Creating a new space



I am in the process of selling the house that I lived in with the bloke for 38 years.  I am in the very fortunate position of having another house (with a mortgage) down on the Mornington Peninsula.  During his illness I hardly got down here, although his last request for an outing was to come here and sit on the back deck in the sun looking out over the Ti Tree.  Over the last twelve months i have been unable to spend much time down here because of all the travel I was doing.

But now I can see the potential of actually living down here.  I love the beach, whatever the weather.  I love that every time I see it, it is different.  Still and calm one day, stormy and rolling waves the next.  Blue skies then stormy clouds, sun glistening on the water on a hot day or the yellow of a sunset being reflected in the water and on the sand.  We have a dog beach near here, where dogs can be walked off leash.  Some days when the tide is out it has a wide sandy beach, other times when the tide is in and it is a bit stormy there is hardly any beach to walk on.



And then there is the garden.  Wild and overgrown from over a year of neglect.  Had to have some of the ti trees cut down because they were falling slowly.  I love the way ti trees fall, they tend not to have the drama of the crashing branches of gum trees, rather they start to lean, as if the challenge of remaining upright is just too much.  They lean into each other and form a crown of supporting braces all holding each other up.

Before some of that crown was removed there was not much light in the backyard so the grass did not grow.  Now it grows wildly, as if all that was hidden beneath the ground is suddenly celebrating freedom and dancing in the newly found sunlight.  I can appreciate the beautiful green and the waving blades of the grass, but there are snakes in that yard which the long grass can hide and I do want to walk through the yard on a cold morning without getting wet from the dew that settles on the grass leaves.

The beginning of the garden taming
The plan is a slightly wild garden, a small patch of green, a fire pit, an apple tree, a lemon tree and space for vegetables in amongst native plants and the occasional import like lavender.  I leave behind in Kew years of planting, a large paperbark which I have loved and has given us much pleasure, a fig tree that has largely fed the bats in the last few years but provided us with a beautiful shaded spot in the back part of the garden, a cumquat my dad planted, an apple and a plum tree.

My transition to the sea change has been slightly effected by two things.  The first is the process of selling.  It is a painful process, getting it ready, decluttering, a job done with the help of my two daughters who were excellent in saying no, you don't need this, no that looks messy there, so we finally have an uncluttered house that has new paint and new carpet in a few rooms.  And now the challenge is keeping it clean, so that it looks sparkling for the Open for Inspections which happen twice a week.  The second issue is I am standing as a candidate for Labor again, this time in the state elections, as the candidate for Kew a fairly safe Liberal seat.  However both of those activities require that I am in Melbourne a fair amount of time.

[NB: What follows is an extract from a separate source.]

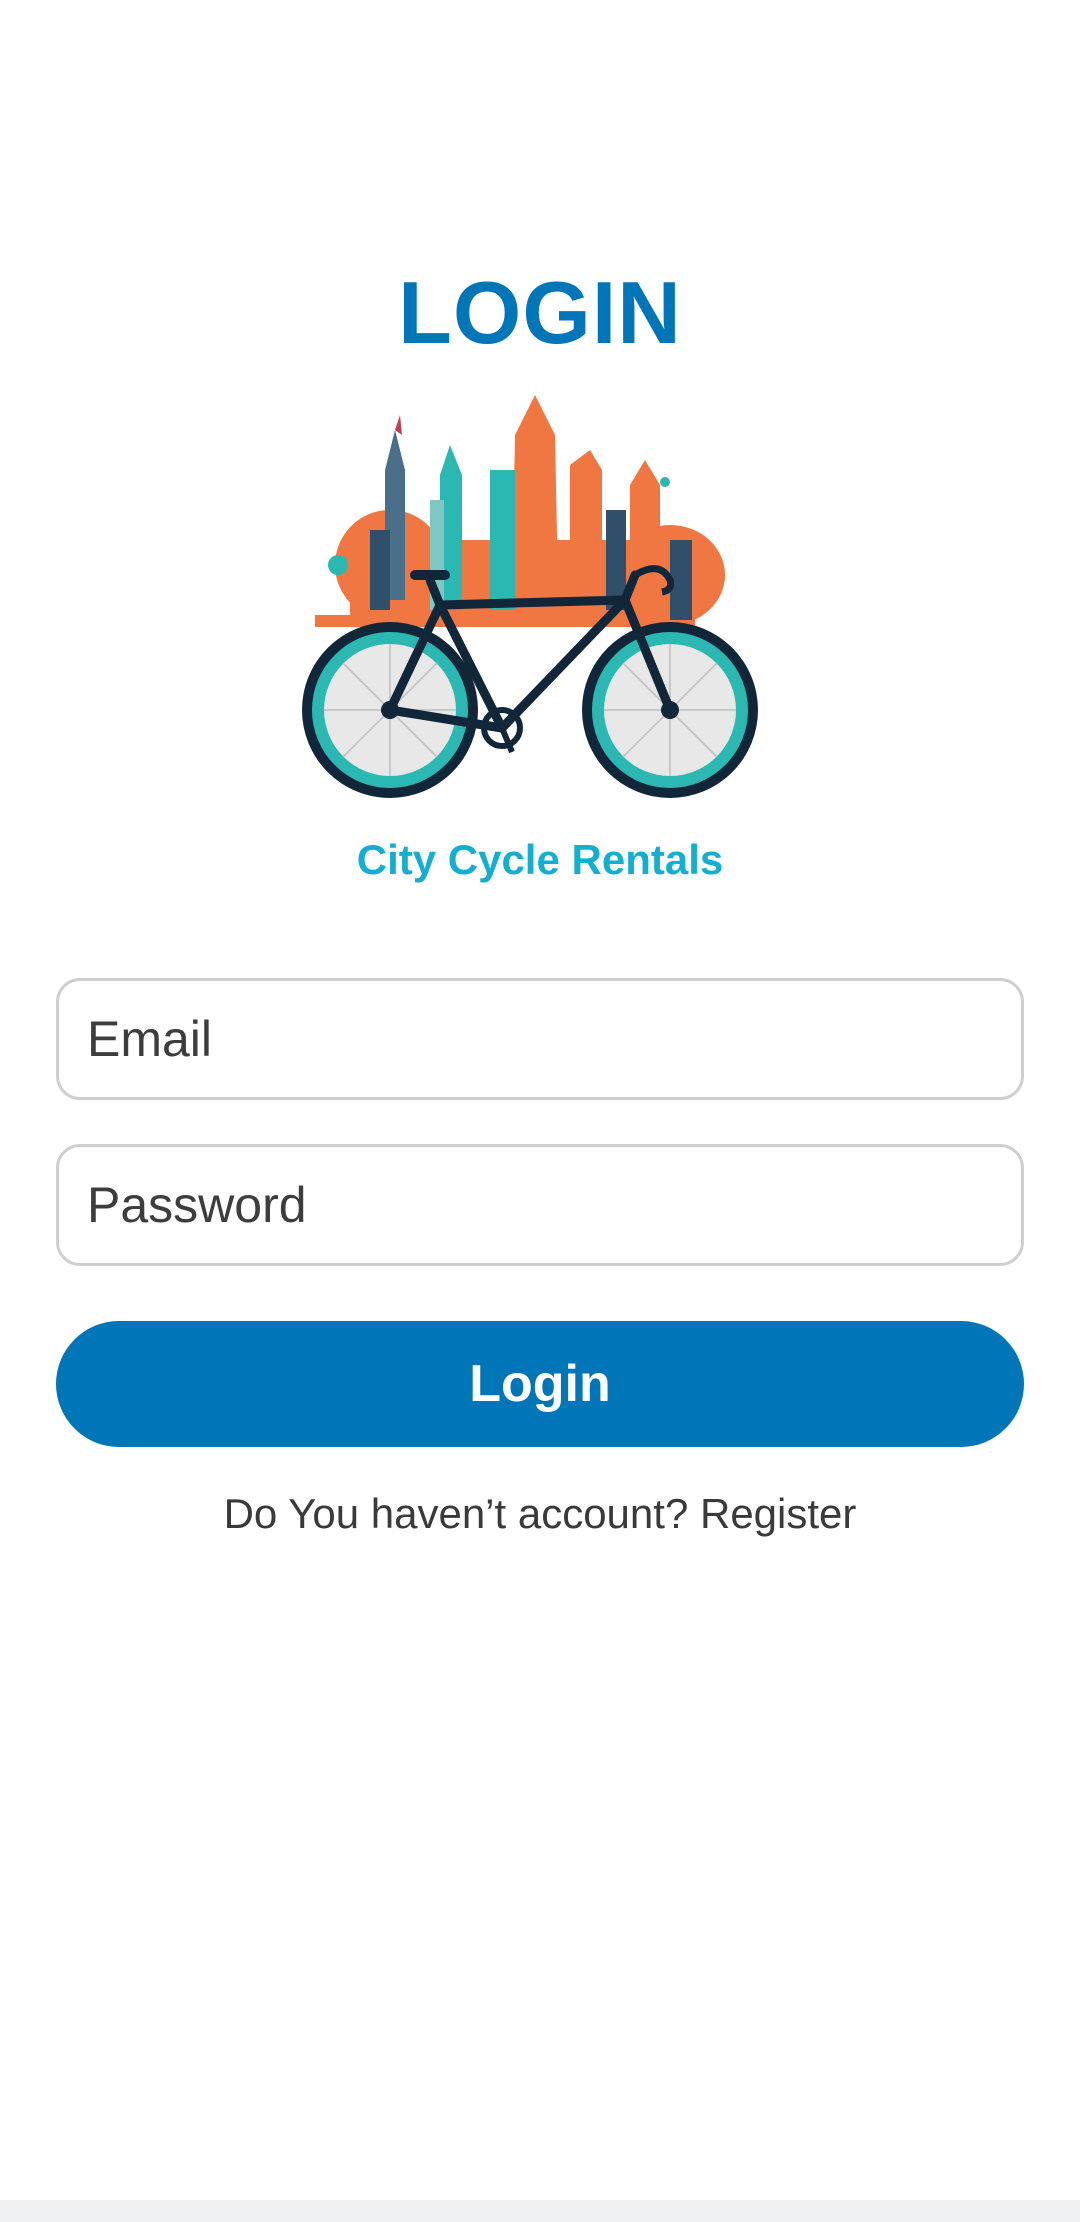 Image resolution: width=1080 pixels, height=2222 pixels. Describe the element at coordinates (778, 1514) in the screenshot. I see `register-link: Register` at that location.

Traditional Christmas toasting of marshmallows in the back yard
Footnote,
the above was written in late October.  3 months later I have sold the house in Kew, Labor won the election in a landslide, I got a 6% swing against my opponent Tim Smith and I am now in the process of settling in to my sea change.  We did celebrate Christmas with the family in the sea shack, I did Frocktober to raise money for Ovarian Cancer Research and did an Instagram series of democracy dogs who came to the Early Polling Centre and waited patiently while their owners participated in the democratic process.

My favourite democracy dog, Arthur, one of Jag's mates waiting patiently

One more period of a few days to get everything moved out of the other house, a drive up to Sydney (with Jac of course) and then I'm back to my little cottage in a very urban part of the Mornington Peninsula. Just a 20 minute walk from the bay beach, 5 minute drive to what I think is the best ocean beach around with natural rock pools to swim in when the tide is out, and short drive to wineries and the beautiful hinterland.